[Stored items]
▬▬▬▬▬▬
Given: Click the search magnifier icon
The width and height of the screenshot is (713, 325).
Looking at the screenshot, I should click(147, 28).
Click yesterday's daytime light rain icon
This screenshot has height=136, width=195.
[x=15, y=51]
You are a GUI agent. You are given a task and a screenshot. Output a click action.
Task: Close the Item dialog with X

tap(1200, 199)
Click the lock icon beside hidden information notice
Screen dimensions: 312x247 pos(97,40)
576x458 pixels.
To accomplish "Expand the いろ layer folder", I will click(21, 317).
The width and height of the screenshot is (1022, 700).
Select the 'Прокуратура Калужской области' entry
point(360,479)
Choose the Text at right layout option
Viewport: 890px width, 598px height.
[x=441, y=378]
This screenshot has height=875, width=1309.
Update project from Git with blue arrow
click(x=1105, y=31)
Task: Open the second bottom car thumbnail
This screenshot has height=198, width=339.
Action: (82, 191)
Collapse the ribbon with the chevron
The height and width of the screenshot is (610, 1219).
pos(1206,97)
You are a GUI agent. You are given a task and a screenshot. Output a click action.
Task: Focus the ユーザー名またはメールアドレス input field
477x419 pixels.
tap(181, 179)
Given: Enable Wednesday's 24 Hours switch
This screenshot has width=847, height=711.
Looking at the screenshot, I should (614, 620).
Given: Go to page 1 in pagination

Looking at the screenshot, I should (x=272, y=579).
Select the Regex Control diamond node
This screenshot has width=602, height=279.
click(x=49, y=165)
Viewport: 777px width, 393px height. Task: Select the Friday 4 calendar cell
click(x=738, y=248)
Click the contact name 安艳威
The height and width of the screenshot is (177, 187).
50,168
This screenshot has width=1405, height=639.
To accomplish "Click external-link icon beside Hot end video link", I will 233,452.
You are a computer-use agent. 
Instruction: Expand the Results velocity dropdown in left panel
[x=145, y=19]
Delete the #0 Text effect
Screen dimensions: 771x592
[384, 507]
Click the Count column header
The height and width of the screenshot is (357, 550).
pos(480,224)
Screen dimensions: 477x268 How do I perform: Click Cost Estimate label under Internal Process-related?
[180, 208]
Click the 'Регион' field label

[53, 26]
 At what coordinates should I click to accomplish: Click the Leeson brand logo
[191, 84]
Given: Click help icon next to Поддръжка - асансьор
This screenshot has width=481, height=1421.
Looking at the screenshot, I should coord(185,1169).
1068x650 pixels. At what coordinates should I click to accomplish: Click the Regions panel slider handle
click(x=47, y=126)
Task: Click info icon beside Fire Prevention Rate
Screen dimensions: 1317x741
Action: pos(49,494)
▬▬▬▬▬▬
Your assignment: For every record above, print an exact copy.

Finished task:
Given: Click the search magnifier icon
The width and height of the screenshot is (713, 325).
Looking at the screenshot, I should click(147, 28).
Click yesterday's daytime light rain icon
This screenshot has height=136, width=195.
[x=15, y=51]
You are a GUI agent. You are given a task and a screenshot. Output a click action.
Task: Close the Item dialog with X

tap(1200, 199)
Click the lock icon beside hidden information notice
Screen dimensions: 312x247 pos(97,40)
576x458 pixels.
To accomplish "Expand the いろ layer folder", I will click(21, 317).
The width and height of the screenshot is (1022, 700).
Select the 'Прокуратура Калужской области' entry
point(360,479)
Choose the Text at right layout option
Viewport: 890px width, 598px height.
[x=441, y=378]
This screenshot has height=875, width=1309.
Update project from Git with blue arrow
click(x=1105, y=31)
Task: Open the second bottom car thumbnail
This screenshot has height=198, width=339.
Action: (82, 191)
Collapse the ribbon with the chevron
The height and width of the screenshot is (610, 1219).
pos(1206,97)
You are a GUI agent. You are given a task and a screenshot. Output a click action.
Task: Focus the ユーザー名またはメールアドレス input field
477x419 pixels.
tap(181, 179)
Given: Enable Wednesday's 24 Hours switch
This screenshot has width=847, height=711.
Looking at the screenshot, I should (614, 620).
Given: Go to page 1 in pagination

Looking at the screenshot, I should (x=272, y=579).
Select the Regex Control diamond node
This screenshot has width=602, height=279.
click(x=49, y=165)
Viewport: 777px width, 393px height. Task: Select the Friday 4 calendar cell
click(x=738, y=248)
Click the contact name 安艳威
The height and width of the screenshot is (177, 187).
50,168
This screenshot has width=1405, height=639.
To accomplish "Click external-link icon beside Hot end video link", I will 233,452.
You are a computer-use agent. 
Instruction: Expand the Results velocity dropdown in left panel
[x=145, y=19]
Delete the #0 Text effect
Screen dimensions: 771x592
[384, 507]
Click the Count column header
The height and width of the screenshot is (357, 550).
pos(480,224)
Screen dimensions: 477x268 How do I perform: Click Cost Estimate label under Internal Process-related?
[180, 208]
Click the 'Регион' field label

[53, 26]
 At what coordinates should I click to accomplish: Click the Leeson brand logo
[191, 84]
Given: Click help icon next to Поддръжка - асансьор
This screenshot has width=481, height=1421.
Looking at the screenshot, I should coord(185,1169).
1068x650 pixels. At what coordinates should I click to accomplish: Click the Regions panel slider handle
click(x=47, y=126)
Task: Click info icon beside Fire Prevention Rate
Screen dimensions: 1317x741
Action: pos(49,494)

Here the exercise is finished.